Comment ces mêmes obligations impactent-elles vos process d’upskilling en interne ou de recrutement extérieur?
«Nous devons veiller à ce que nos collaborateurs soient compétents sur le plan technique, mais aussi alignés avec les enjeux sociaux, environnementaux et éthiques de l’entreprise. Nous avons toujours été attachés à ces valeurs et avons veillé à cette équité au sein de nos structures.
Gen Z
On la dit moins engagée, plus exigeante, et peut-être même difficile à saisir… La gen Z est-elle réellement en train de bouleverser l’environnement de travail?

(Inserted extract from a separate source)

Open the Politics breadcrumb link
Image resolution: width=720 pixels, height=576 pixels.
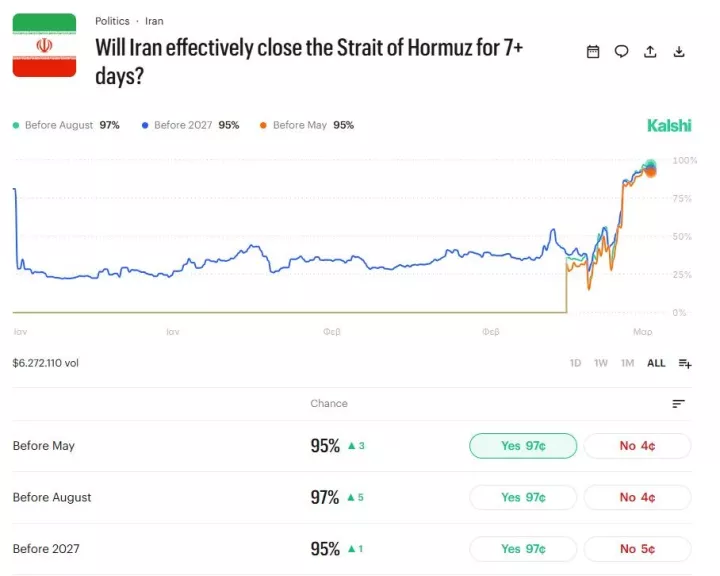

«Cette génération est bien plus exigeante, elle recherche un sens au travail, une grande flexibilité, des outils digitaux et une entreprise alignée avec ses valeurs. Les membres de la gen Z sont prêts à quitter leur emploi si ce dernier ne correspond pas à leurs convictions. Nous devons nous adapter pour les attirer et les fidéliser. Depuis quelques années, nous avons un turnover plus important, car cette génération n’a pas ou peu d’attachement/d’engagement envers une société.
Quels conseils donnez-vous aux jeunes de 25-30 ans nouvellement recrutés?
«Il est inutile de se précipiter, le temps consacré à l’apprentissage et à la recherche de stabilité est tout aussi important pour une évolution future.
Diversity, Inclusion, Equity
En tant que DRH, comment définiriez-vous vos rôle et responsabilités face aux enjeux DIE?
«Il est de notre responsabilité de nous assurer que toutes nos équipes et nos managers intègrent ces valeurs, tant dans leurs pratiques quotidiennes que dans leurs processus de recrutement. Nous devons impulser cette dynamique à travers nos démarches de recrutement et nos communications internes. Dans notre entreprise, nous comptons 26 nationalités différentes et une répartition équilibrée entre les hommes et les femmes (43% d’hommes, 56% de femmes).
L’entreprise «exemplaire» est-elle une utopie ou un objectif envisageable?
«C’est un travail qui doit être accompli quotidiennement, à tous les niveaux hiérarchiques, afin que chacun, à son échelle, puisse viser cette exemplarité. Une remise en question régulière est essentielle pour réévaluer les objectifs et s’adapter aux attentes des différentes générations, ce qui est essentiel. L’entreprise exemplaire est un objectif en constante évolution.»